## [EXERCISE BRIEF]
Convert the records, starting at the line containing "Given: Click 'Let" and ending at the end of the records, into a Markdown table with the columns Row and Line Text. Omit blank lines and leave out the pictures.

## [GIVEN RECORDS]

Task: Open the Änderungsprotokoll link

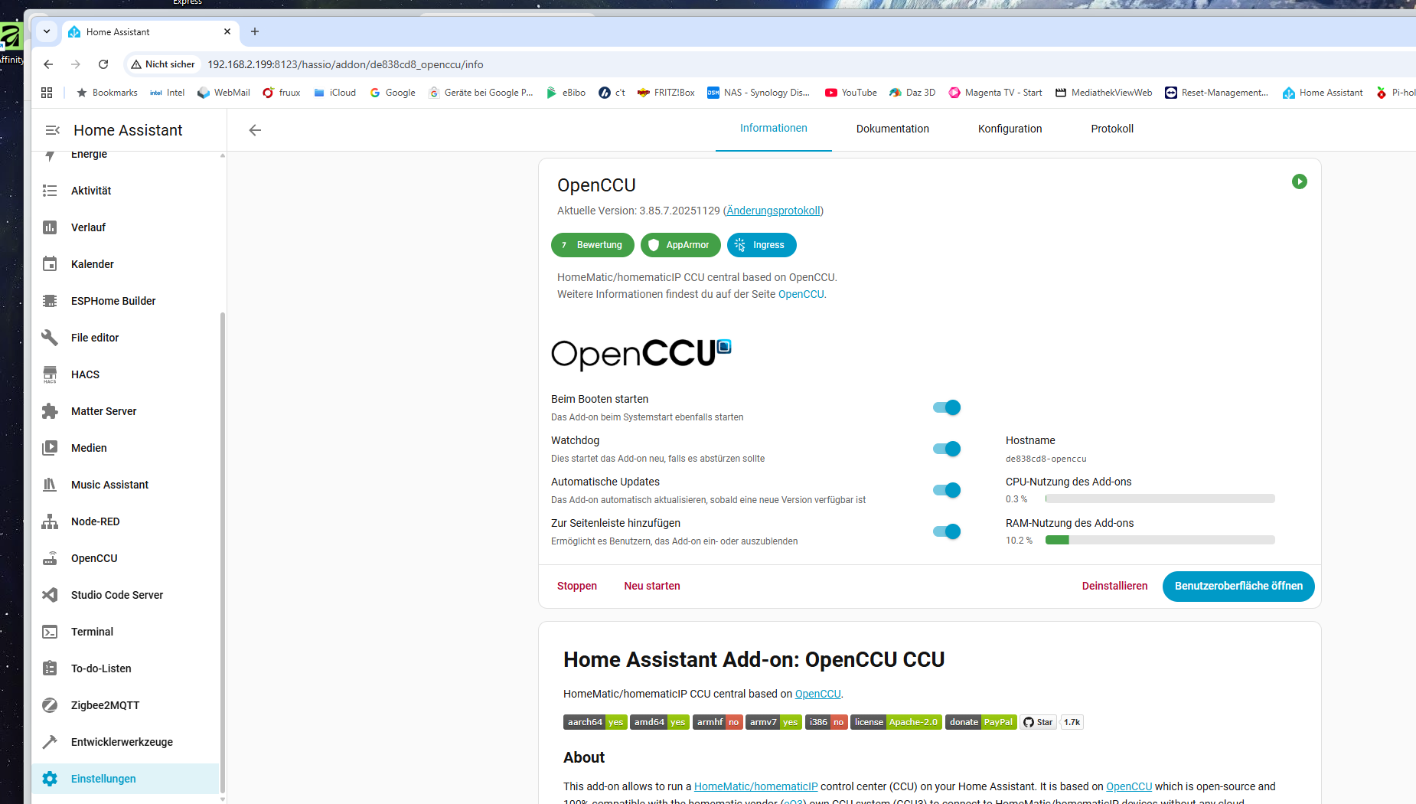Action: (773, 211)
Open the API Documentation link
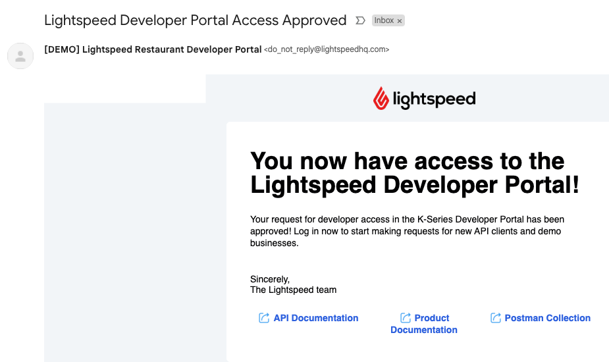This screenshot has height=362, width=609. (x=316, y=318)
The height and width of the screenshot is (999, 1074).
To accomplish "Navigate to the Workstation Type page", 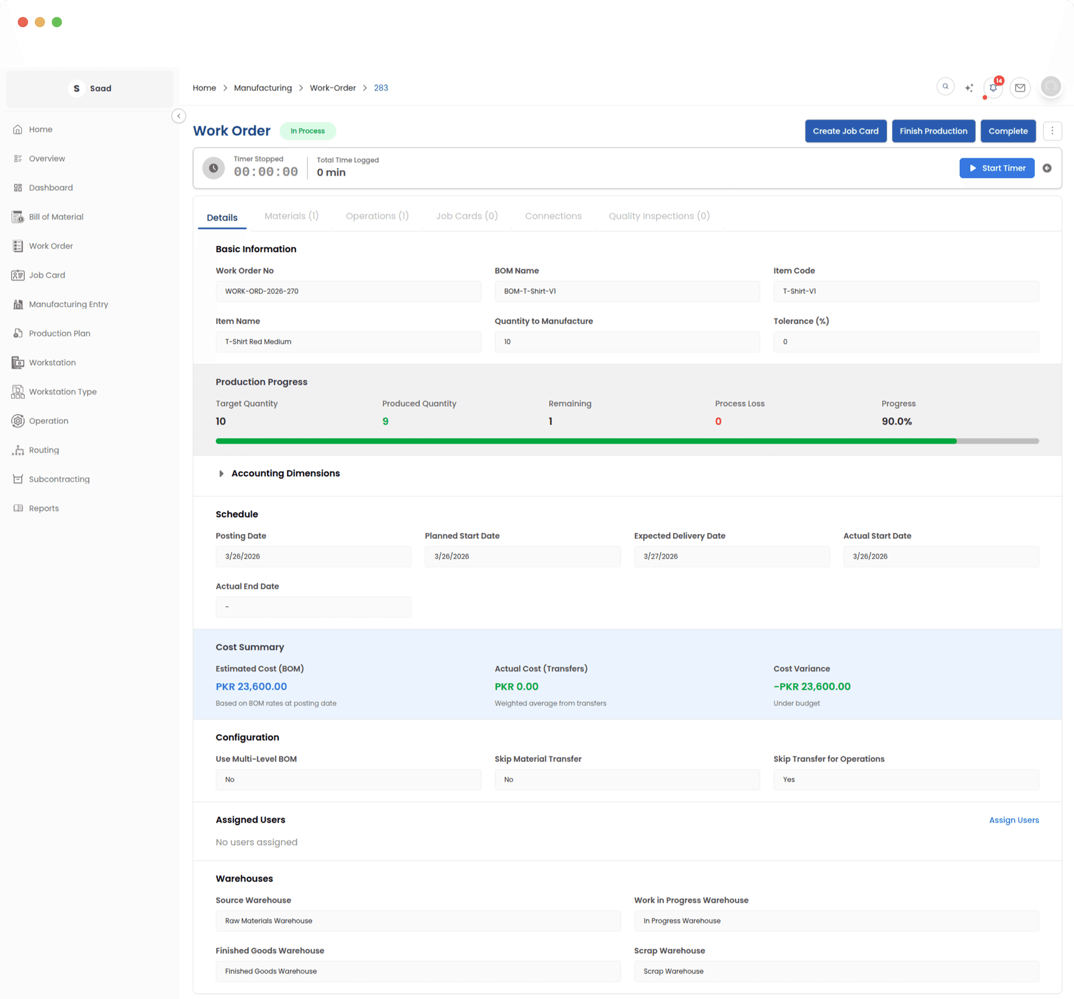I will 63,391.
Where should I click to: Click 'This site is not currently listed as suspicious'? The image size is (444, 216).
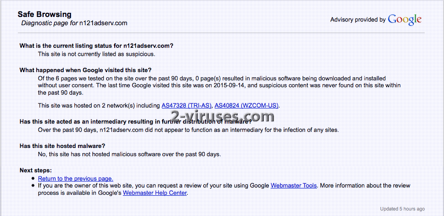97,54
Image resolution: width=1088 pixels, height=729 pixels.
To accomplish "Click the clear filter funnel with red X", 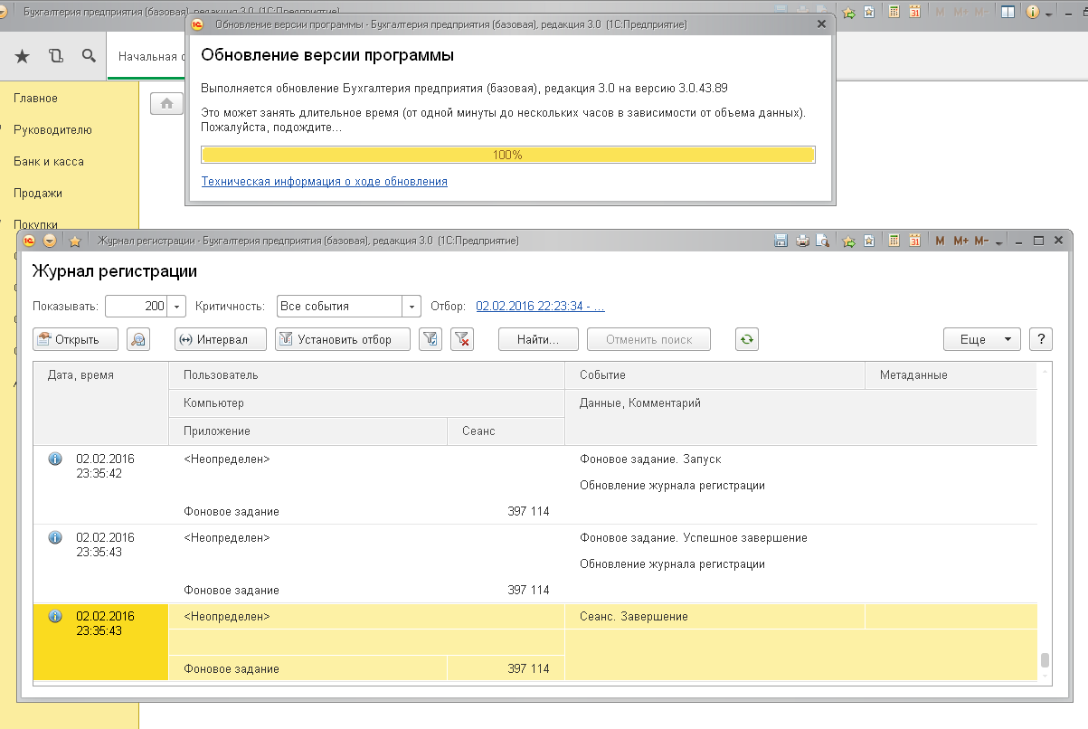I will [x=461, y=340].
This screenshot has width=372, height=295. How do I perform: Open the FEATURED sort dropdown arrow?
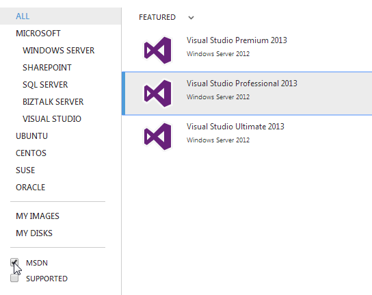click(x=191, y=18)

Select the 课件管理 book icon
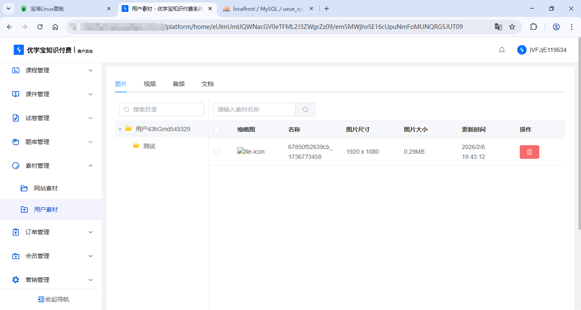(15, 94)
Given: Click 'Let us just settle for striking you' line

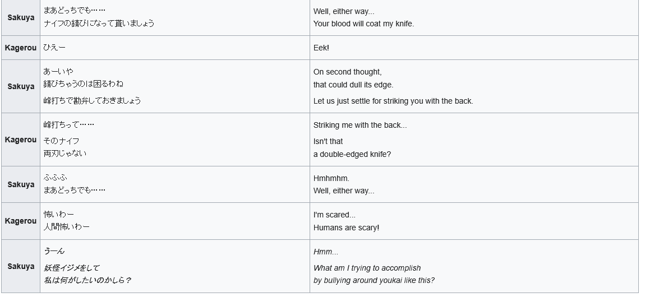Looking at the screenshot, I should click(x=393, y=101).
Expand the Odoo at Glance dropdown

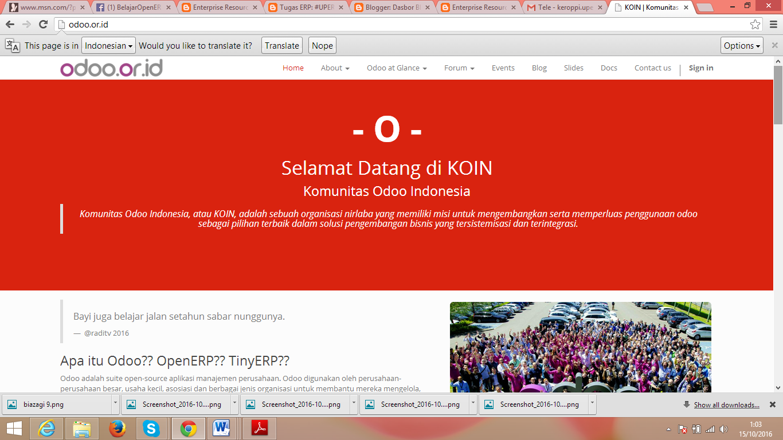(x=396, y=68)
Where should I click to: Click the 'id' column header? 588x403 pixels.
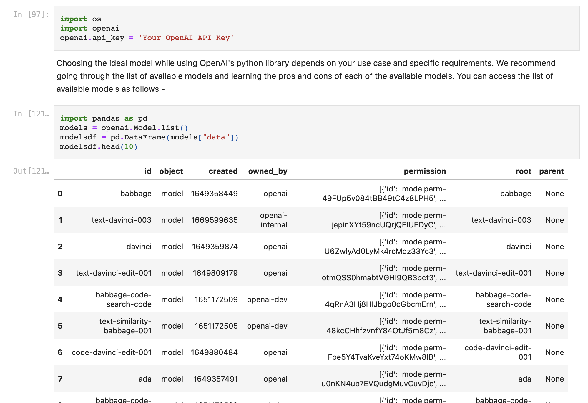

## [RESULT FOR THIS TASK]
| Row | Line Text |
|---|---|
| 1 | Given: Click 'Let us just settle for striking you' line |
| 2 | Looking at the screenshot, I should click(x=393, y=101). |
| 3 | Expand the Odoo at Glance dropdown |
| 4 | (x=396, y=68) |
| 5 | Where should I click to: Click the 'id' column header? 588x403 pixels. |